Extraits du livre
En le voyant de plus près, sous l’éclairage public, je me mets à rire de cet accoutrement hors du commun, ça le désarçonne, il fait donc celui qui est encore plus en colère en levant sa tapette à mouches pour m’en battre, ce qui ne me ferait pas grand-chose tellement cet ustensile dérisoire est inoffensif, sauf peut-être pour les mouches, mais pour de très grosses mouches alors parce que l’usure de l’ustensile doit en laisser passer la plupart. Il me tance d’importance en me disant « espèce de pédé tu vas nous faire chier longtemps encore ? » Ce à quoi je lui réponds, sans colère, « comment t’as deviné que je suis pédé ? »
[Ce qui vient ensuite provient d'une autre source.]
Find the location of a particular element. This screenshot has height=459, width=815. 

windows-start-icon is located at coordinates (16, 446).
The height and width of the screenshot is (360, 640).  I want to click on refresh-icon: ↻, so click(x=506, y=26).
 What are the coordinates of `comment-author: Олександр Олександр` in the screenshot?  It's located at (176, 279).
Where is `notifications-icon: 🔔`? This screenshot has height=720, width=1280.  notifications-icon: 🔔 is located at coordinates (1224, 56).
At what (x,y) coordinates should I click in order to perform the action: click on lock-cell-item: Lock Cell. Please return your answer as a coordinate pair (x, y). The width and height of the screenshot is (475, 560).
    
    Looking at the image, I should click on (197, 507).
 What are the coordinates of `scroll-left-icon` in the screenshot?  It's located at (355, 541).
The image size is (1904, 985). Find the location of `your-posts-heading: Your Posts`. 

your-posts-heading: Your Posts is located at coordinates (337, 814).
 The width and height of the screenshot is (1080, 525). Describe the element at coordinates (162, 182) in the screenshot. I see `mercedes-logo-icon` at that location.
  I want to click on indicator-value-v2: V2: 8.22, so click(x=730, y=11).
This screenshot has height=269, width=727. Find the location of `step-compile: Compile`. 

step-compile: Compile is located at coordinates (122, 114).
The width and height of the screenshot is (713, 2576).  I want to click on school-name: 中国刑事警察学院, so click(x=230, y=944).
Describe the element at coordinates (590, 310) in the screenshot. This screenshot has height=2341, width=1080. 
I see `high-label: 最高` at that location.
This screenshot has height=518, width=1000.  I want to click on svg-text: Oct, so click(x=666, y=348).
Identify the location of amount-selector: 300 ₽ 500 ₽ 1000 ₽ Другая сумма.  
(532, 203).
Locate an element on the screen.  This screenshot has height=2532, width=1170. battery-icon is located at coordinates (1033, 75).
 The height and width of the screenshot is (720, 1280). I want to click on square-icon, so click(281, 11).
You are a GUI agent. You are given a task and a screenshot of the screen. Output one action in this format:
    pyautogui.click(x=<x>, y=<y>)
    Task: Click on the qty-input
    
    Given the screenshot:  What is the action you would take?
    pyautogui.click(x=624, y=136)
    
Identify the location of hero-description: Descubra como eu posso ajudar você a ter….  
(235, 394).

Bref, c’est la caverne d’Ali Baba de la picole gratuite, je lui dis qu’on n’a rien à prendre là-dedans, ce dont on a besoin c’est de la bouffe, pas de tisane ni d’outillage. Et puis le type il bosse pour se payer ça, on n’a pas à piquer chez les gars comme nous, il me répond que c’est un gars qu’il connaît et qui laisse la moitié de sa paye tous les mois à l’achat de bouteilles, en fait un petit ouvrier qui se fait plaisir en accumulant ces divers vins et alcools. Là je ne suis pas d’accord, ce gars il en chie pour se faire plaisir, on n’a rien à faire à voler des paumés, c’est dégueulasse, je les laisse et je me casse, le cambriolage de mon appartement, il y a quelques mois, me revenant en mémoire. Et puis ce n’est pas mon tempérament le cambriolage, sauf que quand je tisane je me laisse entraîner dans des galères à la con, ce n’est pas bon pour mon pedigree.
De mauvaise humeur je lui réponds que j’étais à l’intérieur et que j’ai juste éternué, alors quand on me cherche des noises par des questions à la con je fais plus violent, ça devient plus important et plus dangereux, il ferme sa gueule et on décharge. Je suis mal luné ce matin, je ne sais pas pourquoi, il y a des jours comme ça où je suis imbouffable après la dorme.
En fait il s’est levé un mec qu’il éponge sous la ceinture et dans le portefeuille, on l’a surnommé Chichi parce qu’il vend des « chichis » (sorte de petites pâtisseries frites, un peu comme des mini-beignets) sur la plage de Saint-Trojan, un mec d’environ 40 ans, pas tout à fait fini, un peu neuneu sur les bords, il a une Renault « Floride » décapotable dont il n’a jamais relevé la capote quel que soit le temps, il y pousse de l’herbe un peu partout là où la mousse s’est formée, une rare pièce de collection cette voiture. Il habite dans une grande caravane pas racontable, la caverne du parfait pédé célibataire, un bordel indescriptible, pas vraiment de la crasse mais un laisser-aller caractéristique de ceux qui n’ont personne pour s’occuper de leur ménage et de leur linge.